Матовый свет армейского фонаря со специальным фильтром возник в реальности передо мной, превратив своего владельца в мишень.
Единственное пятнышко света в кромешной тьме сообщает вам не так уж и много. Вы можете быть и вверх ногами. Никаких других ориентиров не было и казалось, что огонек куда-то уплывает в темноте. Я перемещал взгляд, не глядя на фонарик постоянно. В такие моменты дезориентация — обычное дело. Я так до конца и не понял, как мне это удалось, но вертолет сел прямо перед фонариком; полозья мягко опустились на землю, прежде чем я осознал, что она близко. Судя по всему, на нашем заходе снайперы в нас не стреляли. Конечно, я узнал бы об этом, только если бы в нас попали, или если бы сообщили «сапоги».
Мы взяли оставшихся раненых — двоих на носилках и одного ходячего. Прежде, чем мы взлетели, парень с фонариком тоже запрыгнул на борт.
Взлетал я очень осторожно и обошел старую пулеметную позицию, сделав резкий разворот, как только мы миновали деревья.
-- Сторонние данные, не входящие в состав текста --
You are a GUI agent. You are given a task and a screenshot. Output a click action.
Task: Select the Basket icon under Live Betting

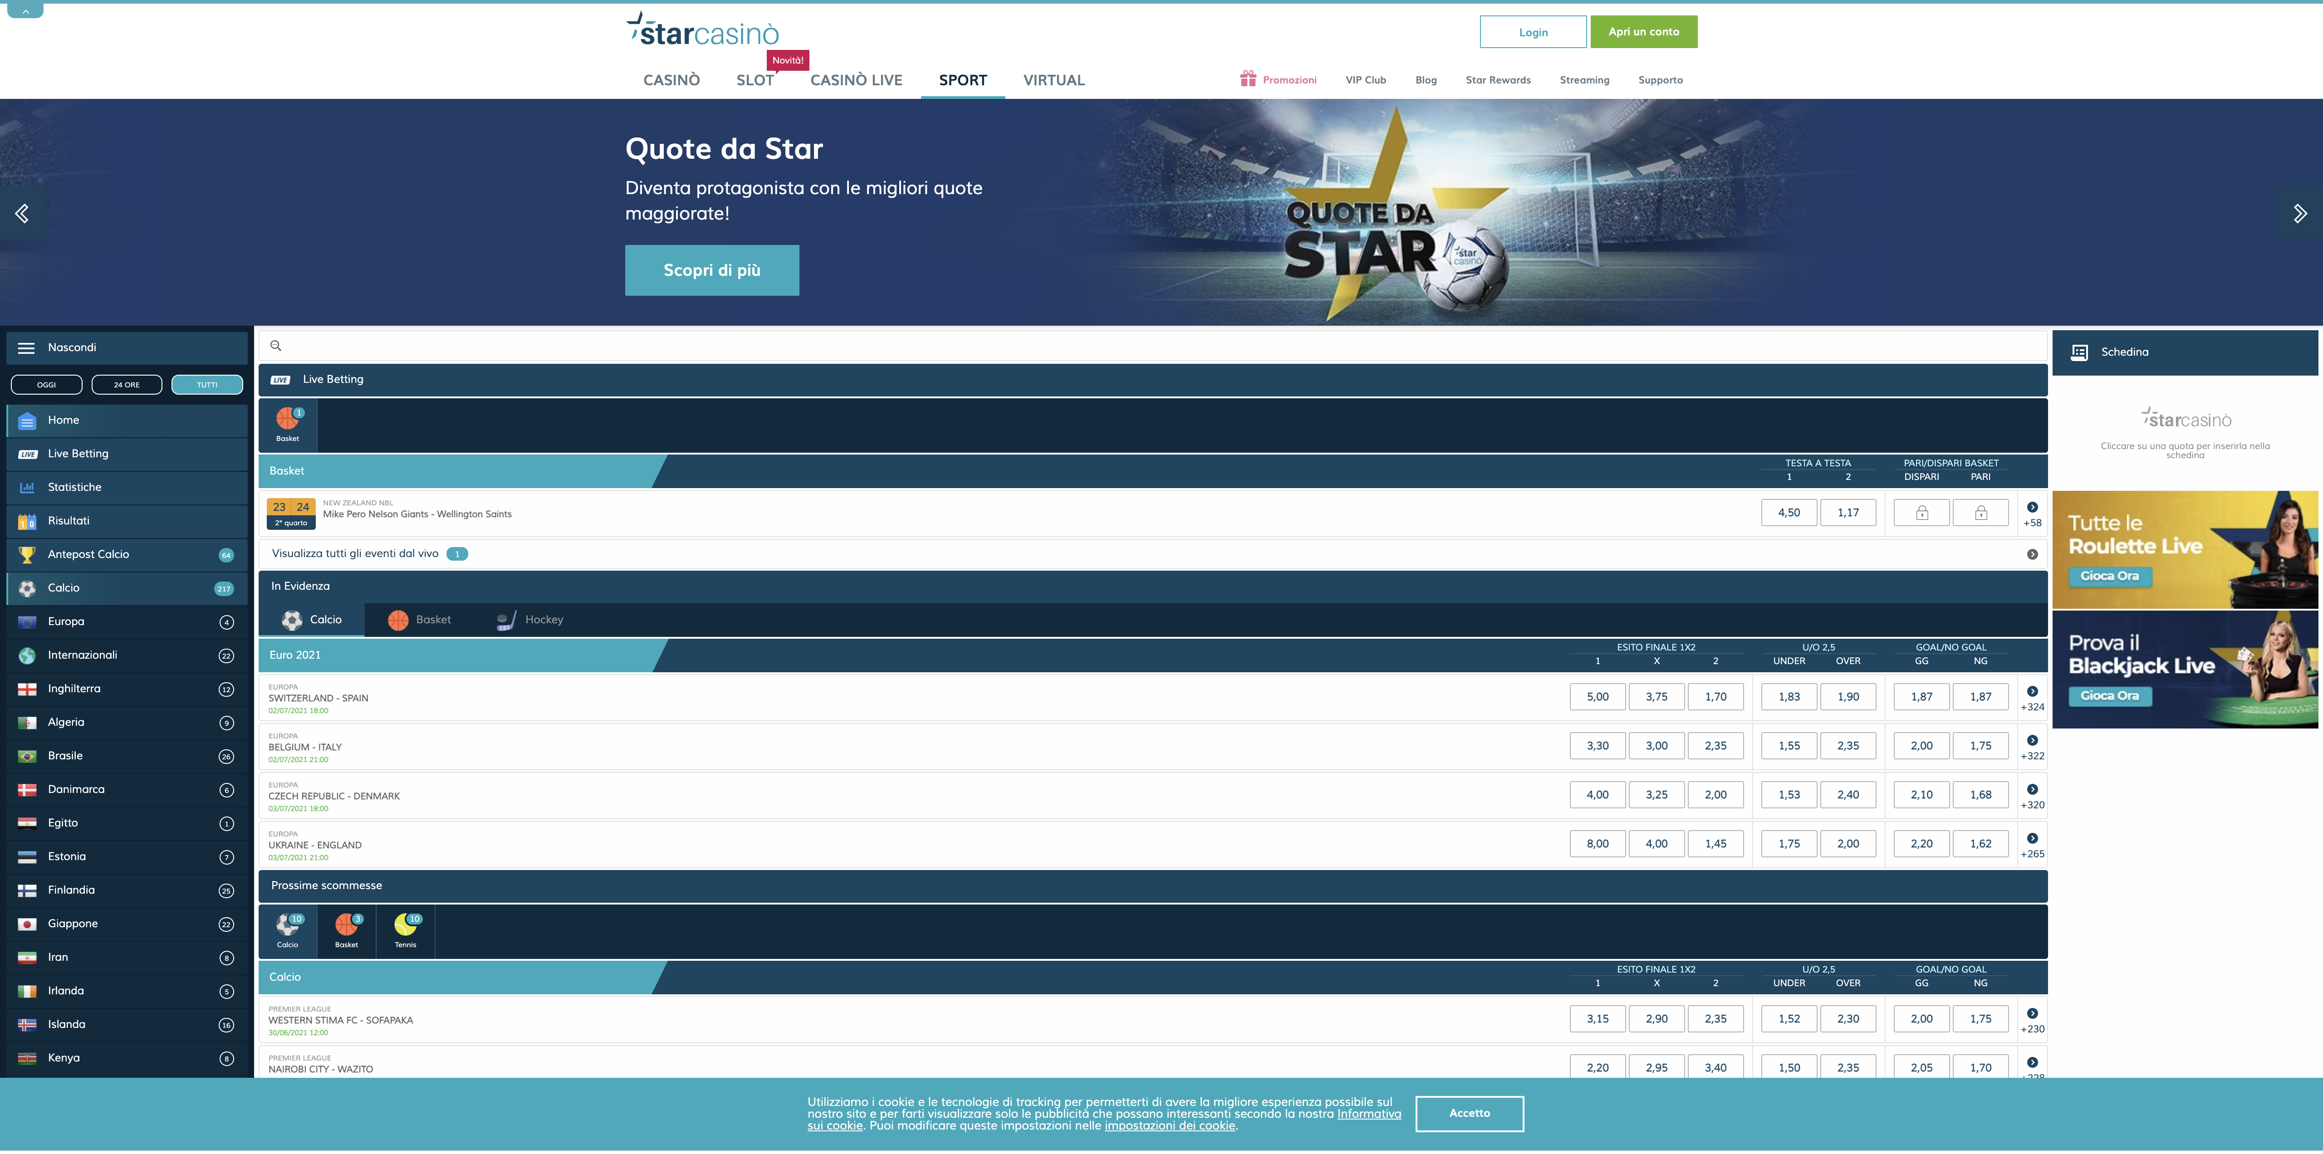point(288,424)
Топлива оставалось немного и «Хьюи» был легким. Какое-то время я шел на небольшой высоте, разгоняясь, а потом взял ручку на себя, чтобы взмыть в ночное небо. Я включил наши бортовые огни, чтобы нас было видно с любой другой машины, и через 3000 футов и тридцать секунд мы увидели, как к нам всплывают трассеры пятидесятого калибра, большие, как бейсбольные мячи. Я выключил огни, и когда мы снова стали невидимыми, обстрел прекратился.
В ходе получасового полета назад в Плейку человек с фонариком не прекращал говорить.
— Мистер Райкер, — сказал стрелок, — этот парень, который к нам залез, психованный какой-то. Трещит без умолку, но не говорит в мой микрофон.
Райкер в свою очередь взялся за управление и я обернулся, чтобы посмотреть на паренька, сидевшего на скамейке рядом с ревущим потоком воздуха. Он делал размашистые жесты, но больше было ничего не разглядеть из-за темноты. Тени от его рук дирижировали каким-то персональным кошмаром. В общем, на борту трое раненых и один псих.
Мы разгрузили раненых в четыре утра, но парень остался с нами. Он не был ранен, по крайней мере, физически. Райкер подумал, что его стоит отвести в штабную палатку. Мы пошли туда, а он просто увязался за нами, бормоча бессмыслицу.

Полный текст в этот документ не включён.